Ограниченность формализованного мышления вытекает из определенности (и, стало быть, ограниченности) его исходных постулатов. Определенный постулат (группа постулатов) позволяет описать мир в определенном аспекте — и только. Постулат сравним с пространственной точкой зрения на физический объект. Самая выгодная точка зрения позволяет увидеть половину объекта (например, земного шара или глобуса). Взглянуть на глобус одновременно с двух сторон невозможно. Так же невозможно совместить уровень тождества (постулат Парменида) и уровень различий (постулат Демокрита). Все непарменидовские точки зрения помещаются на уровне различий и помимо того, что они противоречат парменидовской, противоречат еще друг другу.
Не только в философии, но и в любой частной науке существует ряд концепций, каждая из которых опирается на факты, построена в соответствии с общими правилами формализованной мысли и позволяет подойти к пониманию новых групп фактов (предсказать их, открыть, объяснить и т.д.). Но эти концепции не укладываются в единство, противоречат друг другу, отрицают друг друга. Каждая концепция, освещая с выгодной точки зрения факты А, Б, В, отодвигает в тень другие факты (Э, Ю, Я). Каждая концепция одни факты открывает, а другие закрывает или, во всяком случае, делает подступ к ним чрезвычайно неудобным. Каждая концепция преодолевает специфические трудности описания редуцированных ею фактов, специфические проблемы, которые отпадают только с отказом от самой концепции. Это неизбежно. “Глаз, который видел бы все лучи, — говорил Энгельс, — именно поэтому не видел бы ровно ничего” [10]
.
4
Формализованные системы, основанные на постулатах а и анти-а, могут быть обобщены в метасистеме, по отношению к которой они становятся подсистемами, частными случаями. Однако метасистемы суть системы, и о них можно повторить все, что сказано о формализованных системах вообще. Отдельные метасистемы так же несовместимы, как отдельные антисистемы низшего порядка.
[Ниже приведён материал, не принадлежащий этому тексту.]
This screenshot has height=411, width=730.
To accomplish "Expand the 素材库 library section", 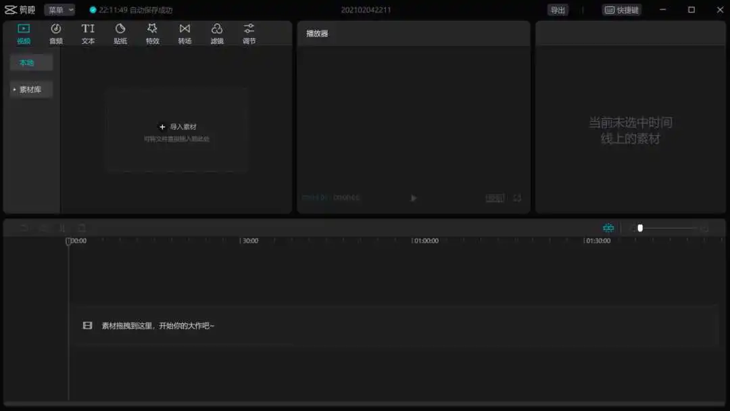I will coord(30,89).
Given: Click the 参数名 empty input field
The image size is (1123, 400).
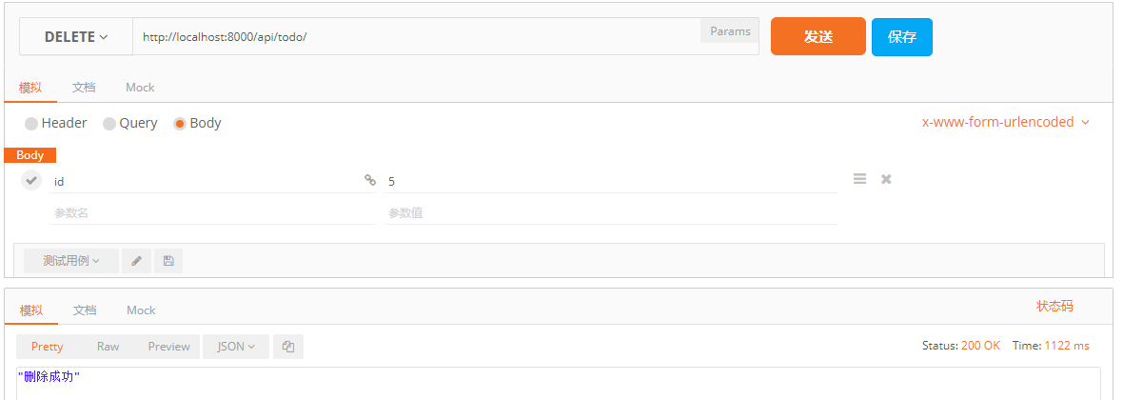Looking at the screenshot, I should (x=212, y=213).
Идея абсолютной метасистемы ведет к абсурду, который в рамках формализованного мышления запрещен. Определенная точка зрения не может быть всеобщей точкой зрения. Определенное в роли всеобщего, ядро значения, тождественное полю значения, так же парадоксальны, как Сын, единосущный Отцу и от века пребывающий в недрах Отчих.
Таким образом, метасистема всегда дает частное решение; границы несовместимости систем переносятся с одного места на другое, но не исчезают и не теряют значения.
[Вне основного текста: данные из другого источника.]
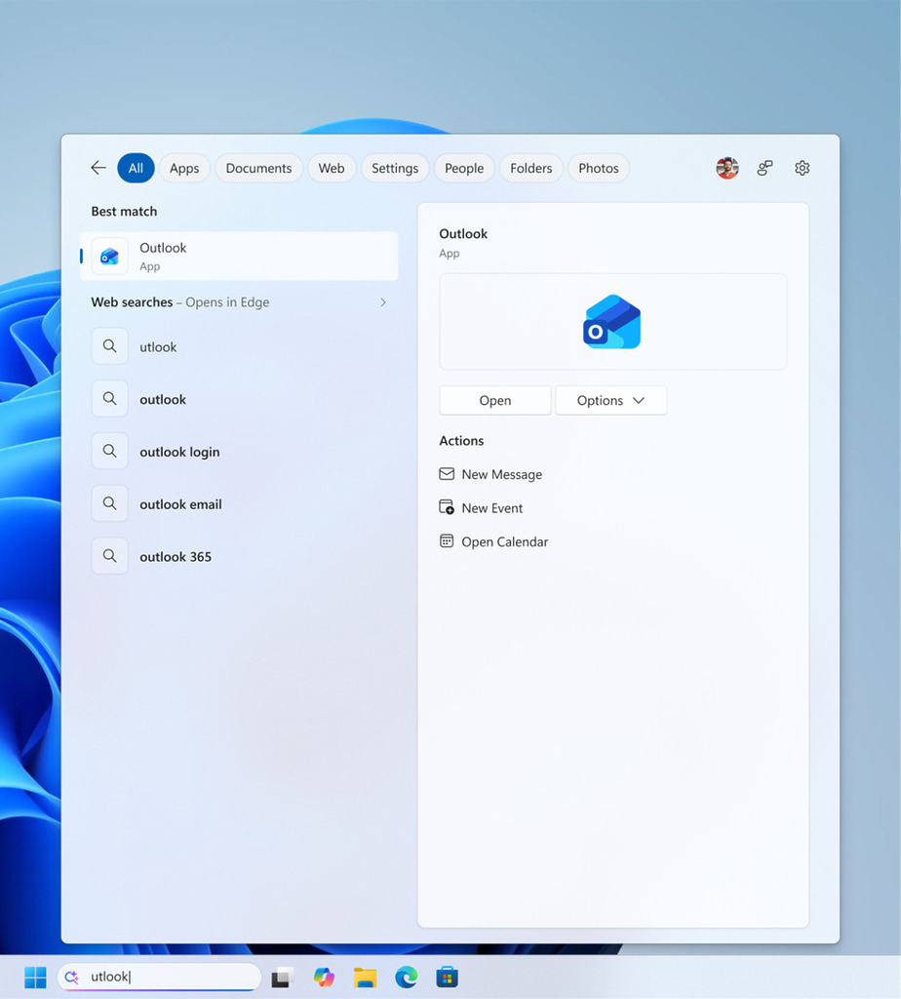
Task: Click the back arrow in search panel
Action: [98, 168]
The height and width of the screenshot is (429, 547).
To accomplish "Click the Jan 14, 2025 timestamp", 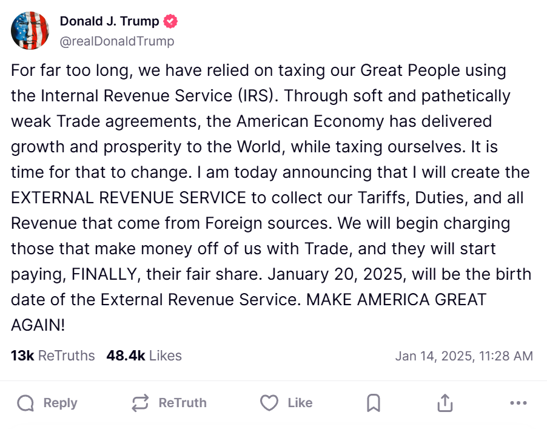I will pyautogui.click(x=464, y=356).
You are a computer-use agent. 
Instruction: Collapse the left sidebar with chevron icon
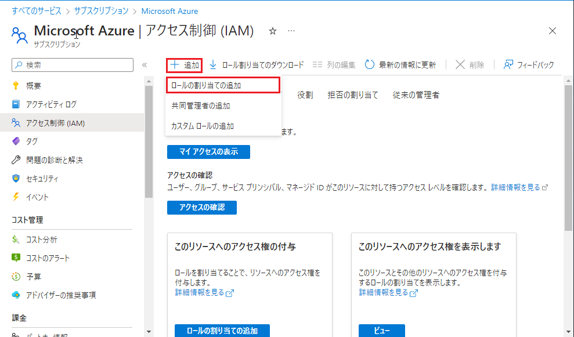click(x=145, y=65)
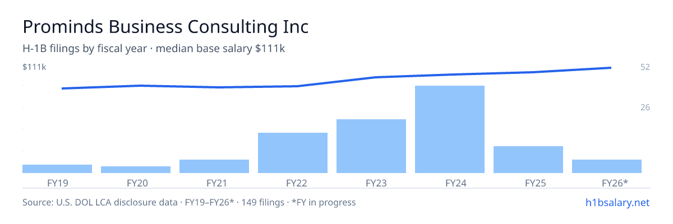Click the FY23 filings bar
673x224 pixels.
(371, 146)

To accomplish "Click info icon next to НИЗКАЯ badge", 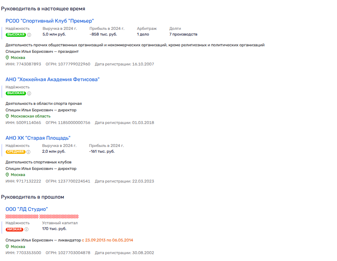I will click(27, 230).

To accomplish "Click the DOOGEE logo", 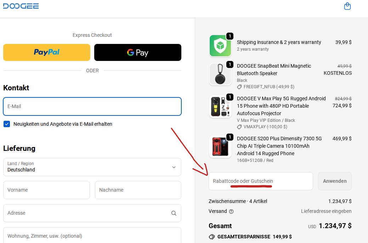I will click(21, 6).
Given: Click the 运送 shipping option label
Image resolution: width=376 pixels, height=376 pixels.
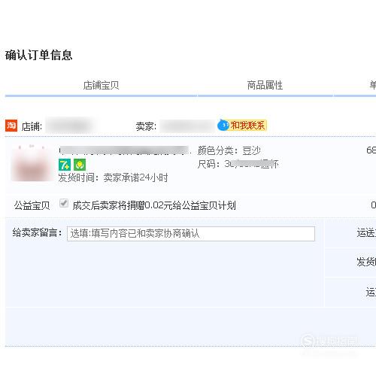Looking at the screenshot, I should tap(366, 233).
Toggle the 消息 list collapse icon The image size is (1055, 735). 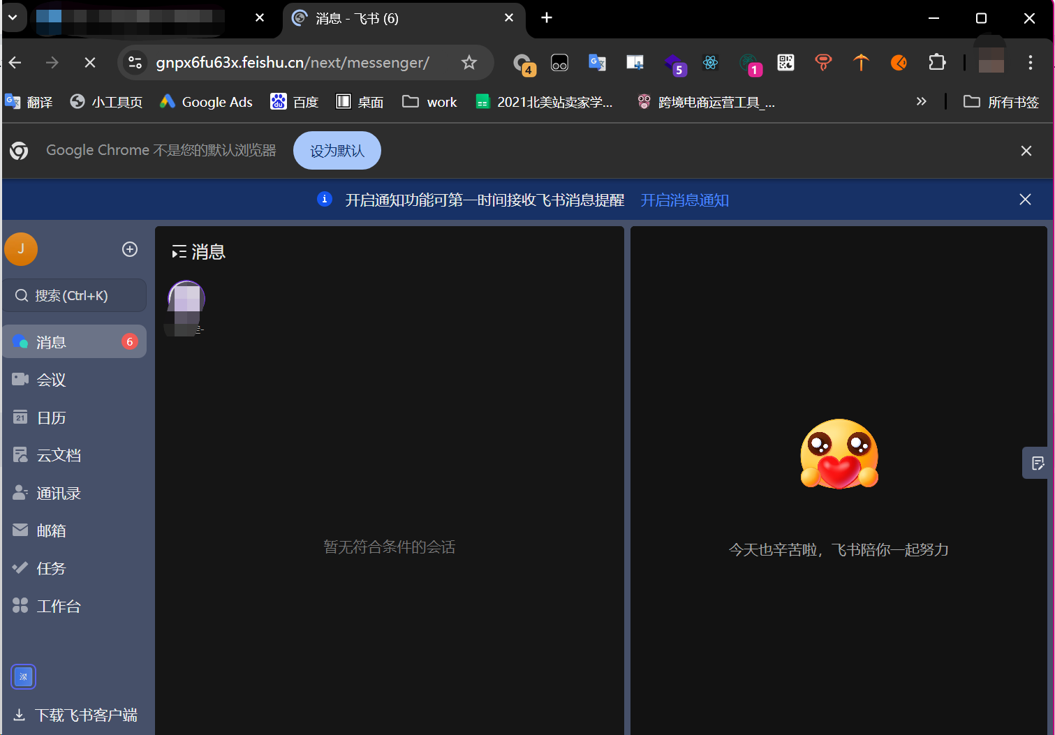(179, 252)
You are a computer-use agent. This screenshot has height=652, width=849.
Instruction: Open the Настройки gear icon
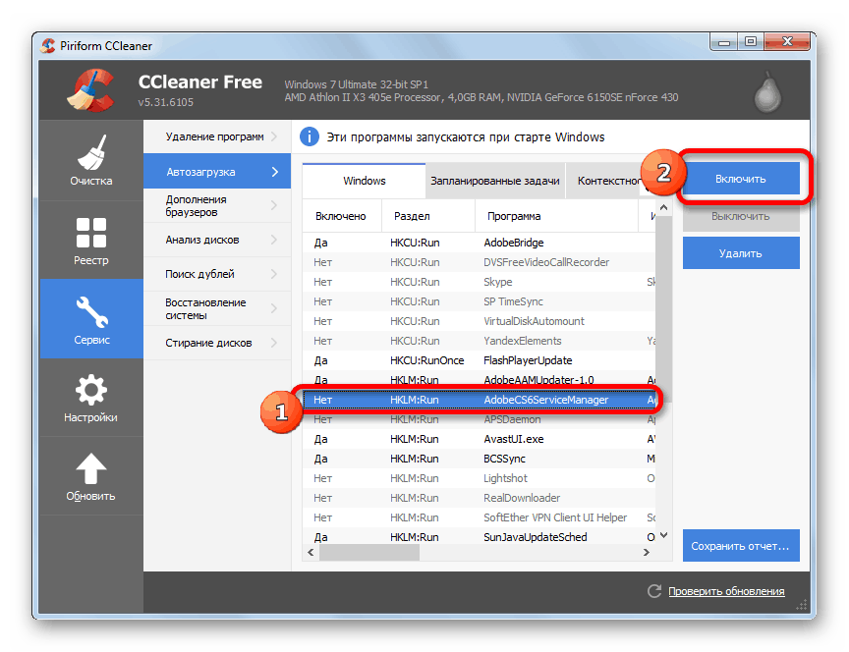(90, 391)
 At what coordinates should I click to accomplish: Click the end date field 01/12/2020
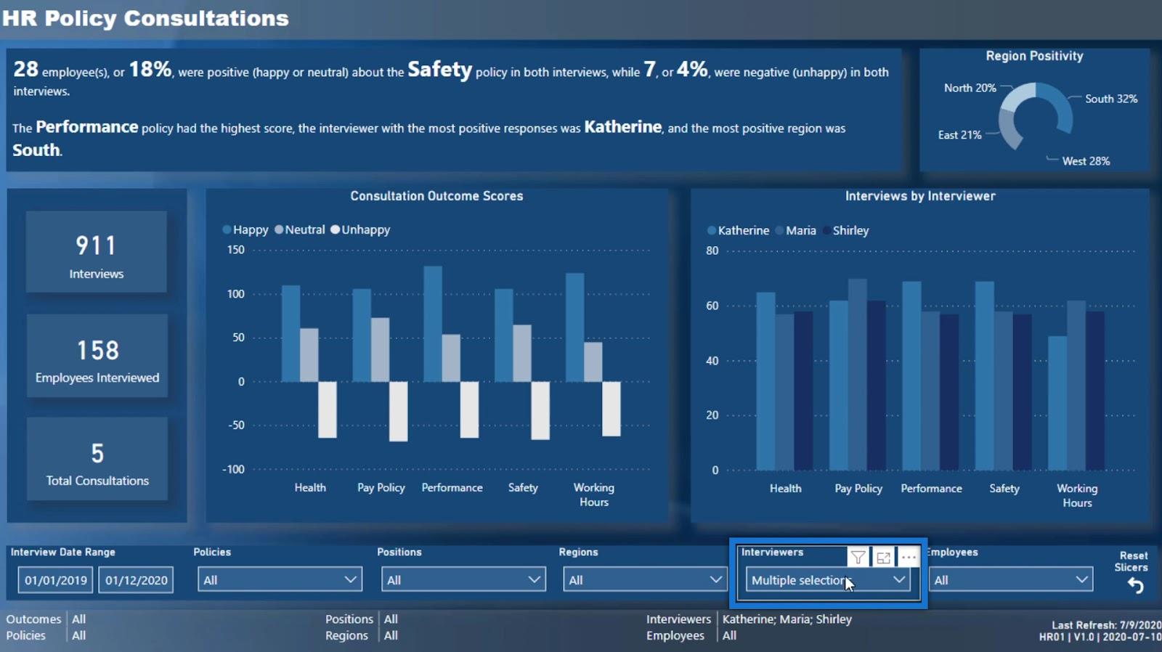point(136,580)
Во-вторых, метасистемы всегда создаются задним числом. Они не помогают создать новое, а только спасают честь формализованного мышления, усыновляя его незаконных детей. Зачатие же происходит незаконно, нарушая правила. Когда Лобачевский решился создать неэвклидову геометрию, он нарушил табу абсурда, интерпретировал абсурд как знак перехода от одной формализованной системы к другой (а не как знак остановки).
Так же поступил Эйнштейн, интерпретируя опыт Майкельсона. Под влиянием необходимости, вытолкнувшей физику за двери здравого смысла, новый образ мысли был осознан и сложился в систему, в своеобразную форму диалектики. Можно назвать ее условно-формализованной системой мысли. По отношению к ней мышление, господствовавшее в точных науках до Лобачевского и Эйнштейна, можно рассматривать как безусловно-формализованное.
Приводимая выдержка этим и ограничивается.